No-knock raids have sky-rocketed from 3,000 annually in the 1980s to an estimated 60,000 in the 2000s. This is despite officers usually only needing to wait 15-20 seconds before bursting into a home or business under a traditional warrant. Not only do they retain the element of surprise during traditional warrant operations, but suspects may not have time to even answer the door.

VIDEO: What happens when a no-knock warrant is served on the wrong house?

Earlier this month marked the first anniversary of Breonna Taylor’s death, and while outrage remains nothing much has changed. Even though Senator Rand Paul introduced a bill to prohibit no-knock warrants, it never received a vote, and he was even heckled by crowds prodding him to “say her name.”

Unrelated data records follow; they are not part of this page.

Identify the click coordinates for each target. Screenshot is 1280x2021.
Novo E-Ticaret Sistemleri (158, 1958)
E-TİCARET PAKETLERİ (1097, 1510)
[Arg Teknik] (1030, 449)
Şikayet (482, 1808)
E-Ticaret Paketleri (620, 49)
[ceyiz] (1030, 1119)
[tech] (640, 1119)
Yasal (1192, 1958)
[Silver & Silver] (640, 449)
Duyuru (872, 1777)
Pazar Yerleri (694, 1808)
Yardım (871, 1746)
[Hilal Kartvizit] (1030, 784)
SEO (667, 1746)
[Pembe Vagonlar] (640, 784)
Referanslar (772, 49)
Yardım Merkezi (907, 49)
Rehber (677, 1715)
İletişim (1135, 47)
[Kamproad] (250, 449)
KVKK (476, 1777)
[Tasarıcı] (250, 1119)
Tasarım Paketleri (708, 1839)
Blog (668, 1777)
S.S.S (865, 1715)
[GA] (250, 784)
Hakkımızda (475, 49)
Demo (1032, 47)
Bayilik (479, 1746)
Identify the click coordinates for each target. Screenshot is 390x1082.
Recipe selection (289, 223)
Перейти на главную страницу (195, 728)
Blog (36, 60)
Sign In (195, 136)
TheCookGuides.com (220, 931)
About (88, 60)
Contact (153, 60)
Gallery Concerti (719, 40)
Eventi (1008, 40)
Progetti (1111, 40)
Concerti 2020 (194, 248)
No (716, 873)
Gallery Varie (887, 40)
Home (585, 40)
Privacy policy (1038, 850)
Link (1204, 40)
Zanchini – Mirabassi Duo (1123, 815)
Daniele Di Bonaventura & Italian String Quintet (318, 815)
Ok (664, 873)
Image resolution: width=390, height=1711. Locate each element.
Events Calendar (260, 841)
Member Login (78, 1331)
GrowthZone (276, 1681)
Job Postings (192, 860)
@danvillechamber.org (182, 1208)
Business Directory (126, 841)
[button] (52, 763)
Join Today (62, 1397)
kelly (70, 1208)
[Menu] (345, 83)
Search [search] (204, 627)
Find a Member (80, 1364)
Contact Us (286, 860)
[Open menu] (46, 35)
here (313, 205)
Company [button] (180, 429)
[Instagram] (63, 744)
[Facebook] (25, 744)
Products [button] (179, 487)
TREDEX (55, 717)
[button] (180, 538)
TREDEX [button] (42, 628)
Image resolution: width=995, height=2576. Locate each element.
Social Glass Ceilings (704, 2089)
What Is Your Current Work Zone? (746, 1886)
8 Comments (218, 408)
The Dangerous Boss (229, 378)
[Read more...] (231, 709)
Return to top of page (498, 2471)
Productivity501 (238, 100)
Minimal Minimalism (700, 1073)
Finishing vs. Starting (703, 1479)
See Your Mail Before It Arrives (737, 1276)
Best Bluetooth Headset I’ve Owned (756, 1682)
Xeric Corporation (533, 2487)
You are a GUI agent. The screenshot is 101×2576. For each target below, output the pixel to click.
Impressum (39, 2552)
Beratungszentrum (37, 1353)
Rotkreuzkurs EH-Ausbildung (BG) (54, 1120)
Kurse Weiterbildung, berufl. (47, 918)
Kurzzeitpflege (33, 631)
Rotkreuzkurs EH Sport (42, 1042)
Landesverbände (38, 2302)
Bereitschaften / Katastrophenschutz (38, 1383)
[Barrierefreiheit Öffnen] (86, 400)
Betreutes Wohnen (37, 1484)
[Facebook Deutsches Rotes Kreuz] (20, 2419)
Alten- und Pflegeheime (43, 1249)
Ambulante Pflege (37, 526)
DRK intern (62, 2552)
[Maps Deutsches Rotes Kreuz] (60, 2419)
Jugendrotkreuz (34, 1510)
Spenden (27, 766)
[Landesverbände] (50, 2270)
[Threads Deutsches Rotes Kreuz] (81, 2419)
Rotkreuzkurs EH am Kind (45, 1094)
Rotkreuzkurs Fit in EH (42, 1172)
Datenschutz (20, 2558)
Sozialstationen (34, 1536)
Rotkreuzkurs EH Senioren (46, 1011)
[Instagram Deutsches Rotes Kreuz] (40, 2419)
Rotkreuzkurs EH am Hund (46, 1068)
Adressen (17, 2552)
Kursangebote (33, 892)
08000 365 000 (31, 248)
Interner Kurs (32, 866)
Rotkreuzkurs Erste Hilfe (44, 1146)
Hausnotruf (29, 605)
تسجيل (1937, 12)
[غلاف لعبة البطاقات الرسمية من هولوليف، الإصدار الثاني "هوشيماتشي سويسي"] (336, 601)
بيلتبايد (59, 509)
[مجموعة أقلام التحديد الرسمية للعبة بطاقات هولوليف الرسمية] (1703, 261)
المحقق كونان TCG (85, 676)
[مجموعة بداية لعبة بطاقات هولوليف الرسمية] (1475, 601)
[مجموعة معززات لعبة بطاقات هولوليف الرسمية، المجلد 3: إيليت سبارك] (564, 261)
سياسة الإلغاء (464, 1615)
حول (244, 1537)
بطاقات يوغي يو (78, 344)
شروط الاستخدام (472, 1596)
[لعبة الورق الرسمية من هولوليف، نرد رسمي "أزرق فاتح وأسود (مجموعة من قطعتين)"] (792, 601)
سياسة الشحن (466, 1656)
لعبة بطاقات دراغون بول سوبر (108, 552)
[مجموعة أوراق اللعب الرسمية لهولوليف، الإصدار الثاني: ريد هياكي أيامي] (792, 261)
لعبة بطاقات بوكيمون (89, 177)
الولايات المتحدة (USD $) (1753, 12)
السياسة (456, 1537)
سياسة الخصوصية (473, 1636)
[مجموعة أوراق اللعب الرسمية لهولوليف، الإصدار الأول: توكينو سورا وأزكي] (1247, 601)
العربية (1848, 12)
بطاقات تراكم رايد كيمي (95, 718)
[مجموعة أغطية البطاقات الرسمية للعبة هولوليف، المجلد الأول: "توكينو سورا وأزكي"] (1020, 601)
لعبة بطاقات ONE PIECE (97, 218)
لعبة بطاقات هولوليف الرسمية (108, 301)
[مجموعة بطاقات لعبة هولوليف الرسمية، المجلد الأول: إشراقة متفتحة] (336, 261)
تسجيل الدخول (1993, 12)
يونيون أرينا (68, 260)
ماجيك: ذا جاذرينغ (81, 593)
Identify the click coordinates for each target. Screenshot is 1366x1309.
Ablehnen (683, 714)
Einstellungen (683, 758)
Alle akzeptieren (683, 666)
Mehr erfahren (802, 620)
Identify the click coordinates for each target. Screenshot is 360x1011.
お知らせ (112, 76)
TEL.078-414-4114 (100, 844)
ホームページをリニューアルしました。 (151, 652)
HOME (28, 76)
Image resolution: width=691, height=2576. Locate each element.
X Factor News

Meanwhile, lawmakers in Washington, D.C. kneeled for 9 minutes in a photo-op meant to respect the memory of George Floyd, but the package of bills aimed at police reform has yet to make it to the president’s desk–even with Democrats in full control.

The same lawmakers who were able to pass a $1.9 trillion stimulus plan along party lines are either unwilling or unable to do the same thing when it comes to police reform. There can be reasonable conversations involving which policies will be most impactful, but for that to matter, individuals and lawmakers need to care about reforms at least as much as they care about virtue signaling and symbolic gestures.

While over half of states have legislation to reform no-knock warrants in 2021, the future is still far from promising. To date, only three states curtail no-knock warrants via statute or the courts, and Utah prohibits the practice only for drug possession cases.

A recent Data for Progress survey found that 60 percent of Americans believe no-knock warrants are dangerous. Elected officials should listen.

A year has passed since the death of Breonna Taylor and many others, and meaningful police reforms are still waiting to be passed. If lawmakers cared about reform as much as their constituents care about reality TV, we could’ve created a far better country by now.